Vajpayee's peace moves came despite Pakistan's refusal or inability to stem terrorist acts against India. And the offer came from a position of strength, as proved by the alacrity with which Pakistan jumped at the offer. Of course, many in Pakistan believe that it indicated India's inability to cope with the sustained Pakistani terrorist campaign in Kashmir and elsewhere in India.
In the interview, Musharraf was just articulating Pakistan's well-worn position that nothing was possible without addressing the Kashmir problem. 'I am 100 per cent sure of one thing, Kashmiris do not want to be part of India,' he asserted.
If anything new at all was articulated in that interview, it was the admission that the Pakistan army was indeed involved in Kargil. As if the world was waiting for Musharraf to certify that.
As the ministry of external affairs spokesman put it, Musharraf's dismissal of the importance of the Kashmir elections 'only shows the vicious circle in which India-Pakistan relations have got trapped.' Urging 'maturity and restraint,' the spokesman went on to say that important first steps had been taken towards peace which needed to be 'carefully nurtured.'
Yet Deputy Prime Minister L K Advani told journalists in London that Musharraf's remarks on Kargil '...means no fruitful talks will take place.'
India should have made allowances for the fact that Musharraf's belligerent stand on Kashmir was probably aimed at the powerful mullahs at home, who have been accusing him of betraying the cause. This, of course, does not mean he should have been allowed to get away with provocative statements, but perhaps India should have shown the same 'restraint and maturity' it was seeking from Pakistan.

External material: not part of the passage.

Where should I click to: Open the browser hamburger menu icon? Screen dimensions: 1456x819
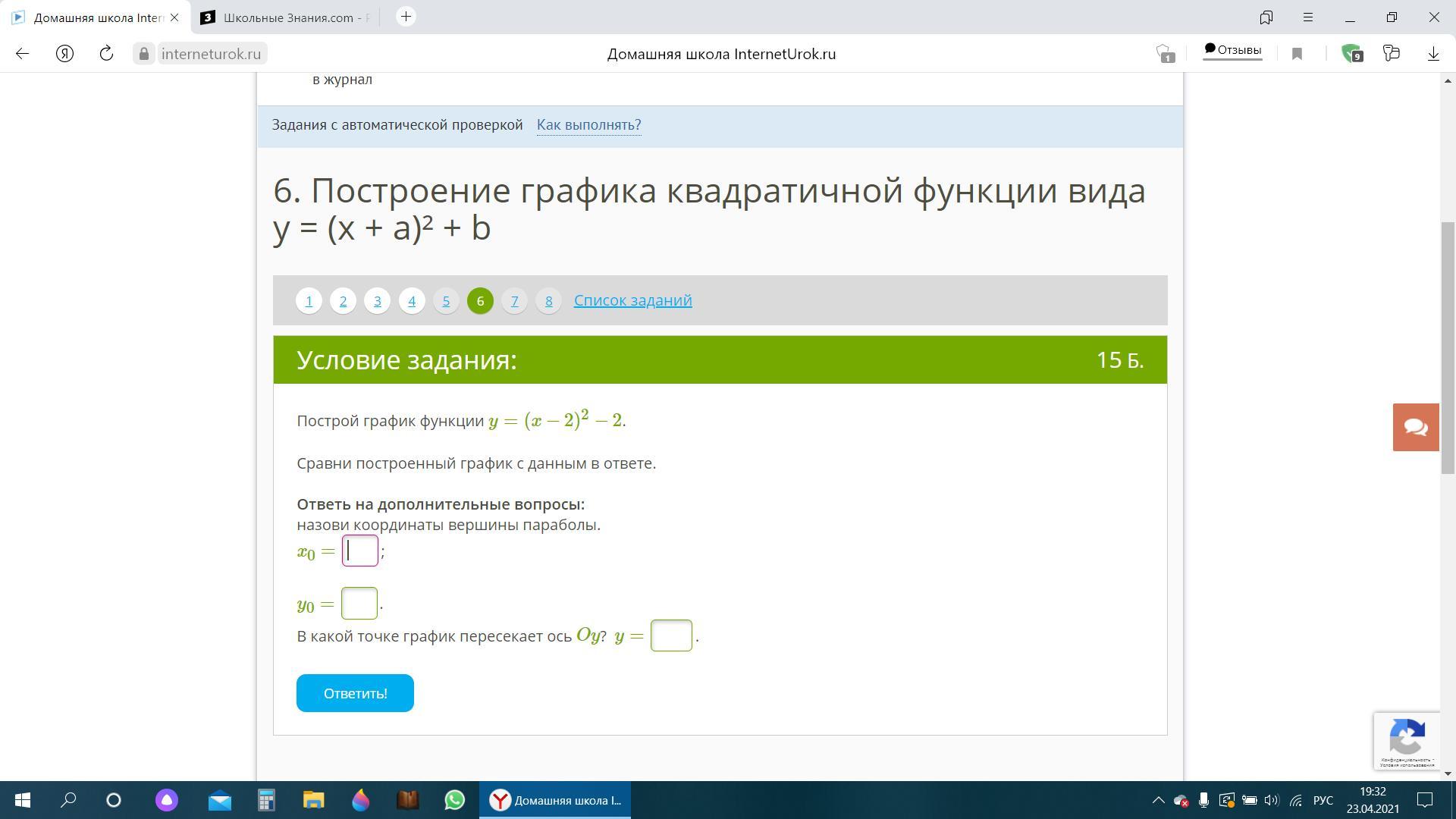(x=1307, y=17)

Instead, here's what BJP spokesman Mukhtar Abbas Naqvi had to say: 'If we want to talk honestly, Pakistan will have to forget Kashmir. Get it out of their minds. Kashmir will always remain an integral part of India.'
Absolutely. But how many times must we keep reiterating that?
The sanest voice came from an unexpected source: Defence Minister George Fernandes. 'There are some contradictions in the statements that he has made. We are ignoring the negative aspects of his statement and are only concentrating on the positive aspects of his statement,' he told newly inducted officers after the passing out parade at the Indian Military Academy in Dehradun.

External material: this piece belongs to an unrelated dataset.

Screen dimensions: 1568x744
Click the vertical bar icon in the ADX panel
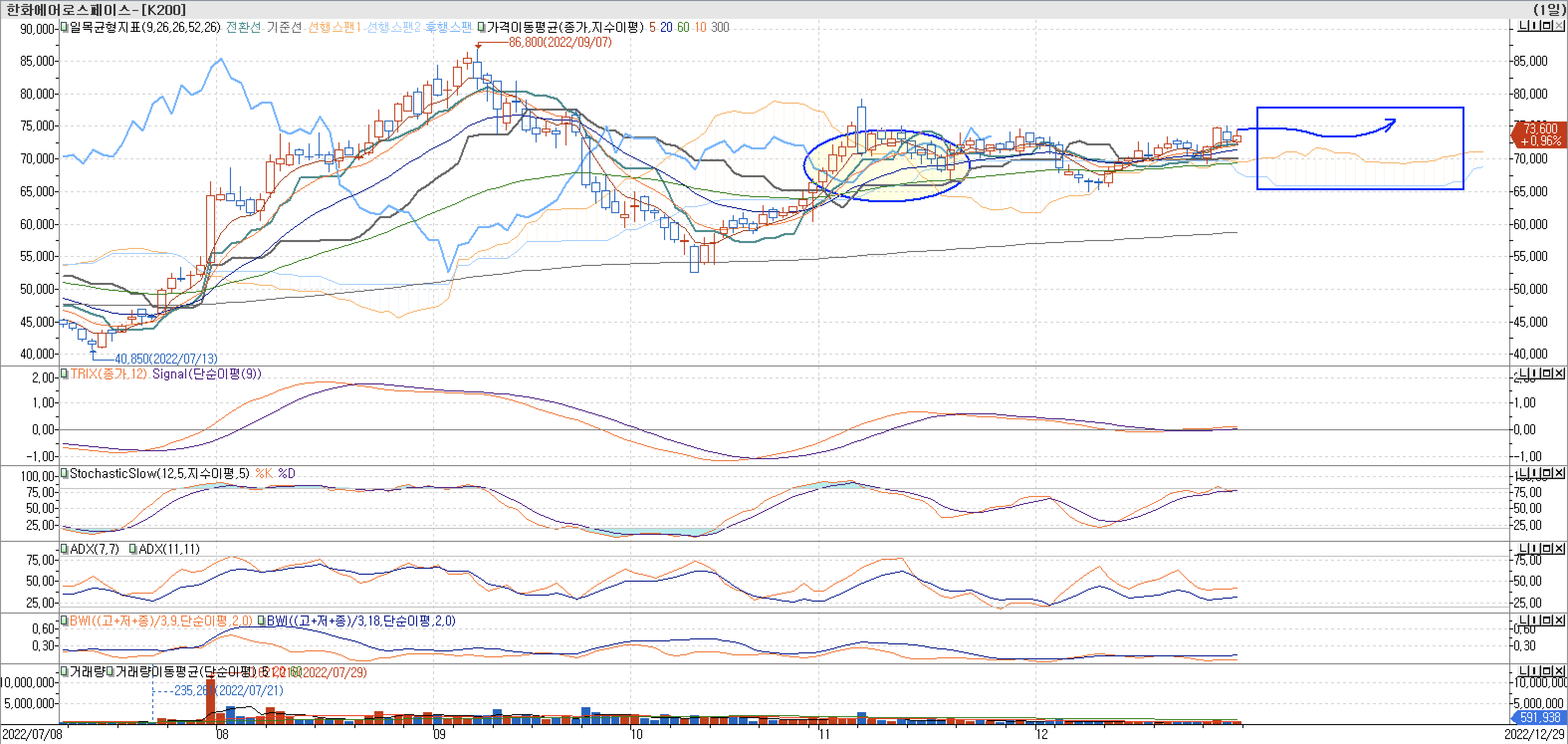[1535, 548]
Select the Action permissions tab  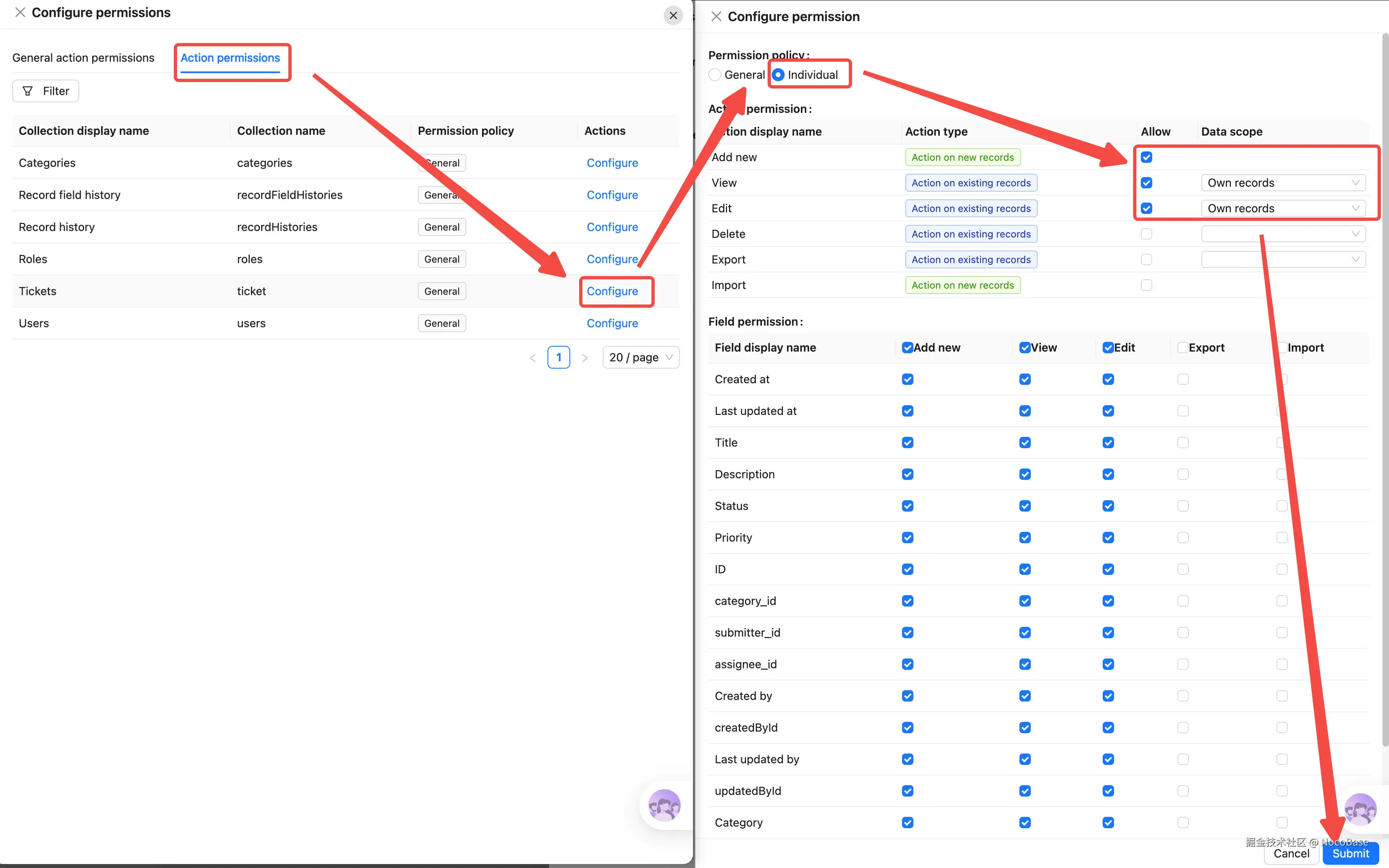230,58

Vajpayee's peace offer came at a time when there was no sign that Pakistan was either willing or able to stop terrorism in India. It came at a time when the US had made it crystal clear that it could twist Musharraf's arm only to certain extent, and that it would continue to aid and arm Pakistan for its support to Bush's war against terror.

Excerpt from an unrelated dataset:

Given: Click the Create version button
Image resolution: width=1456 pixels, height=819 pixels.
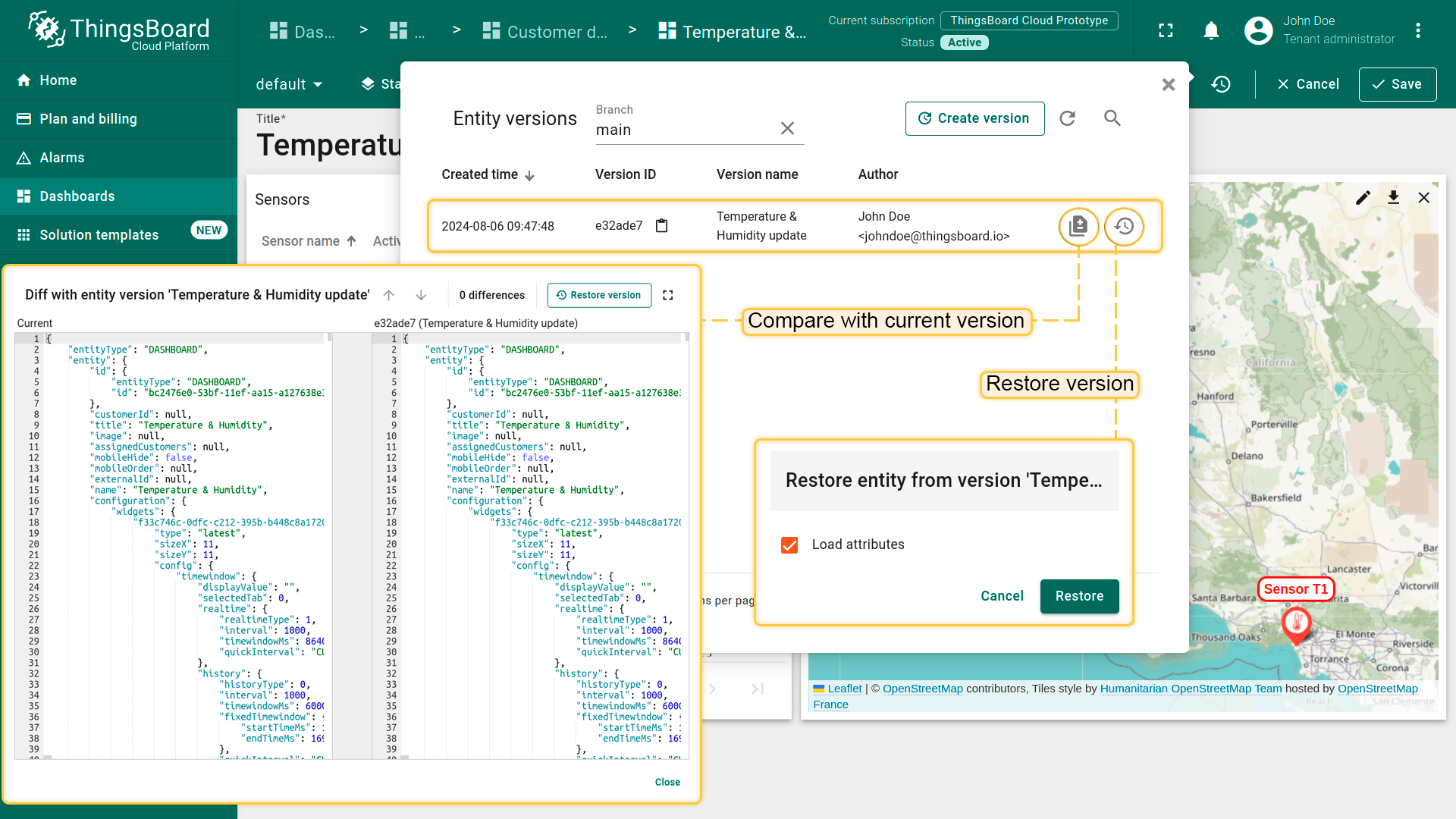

It also came at a time, as Advani put it, when 'we succeeded in holding free and fair polls in Kashmir with a 45 per cent turnout and the PM was addressing a major public rally in Kashmir after several years. He thought it was an opportune moment to make a third effort towards peace.'
So what precisely was the peace offer? Apart from a series of confidence building measures (not to be mistaken as possible solutions) like restoring diplomatic relations, rail, air, and people to people links, and the offer to step up trade and cultural exchanges, the basic foundation remained the same as it was earlier: Stop terrorism and we will agree to a summit.
Having said that, India should have sat back, relaxed, and refused to be provoked by noises across the border. The message going out should have been: show us results on the ground. And in case of any major terrorist strike, we are willing and able to strike at terrorist camps in occupied Kashmir. At the same time, continue to rachet up the efforts to cleanse the valley of terrorists and their sympathizers.
Thankfully, both sides have since clarified that the peace initiative has not been derailed due this war of words, conducted through the media. In fact, perhaps a case can be made for conducting all future peace negotiations away from the media glare. After all, NDTV's broadcast of Musharraf's breakfast meeting with Indian editors at Agra was the final nail in that summit's coffin.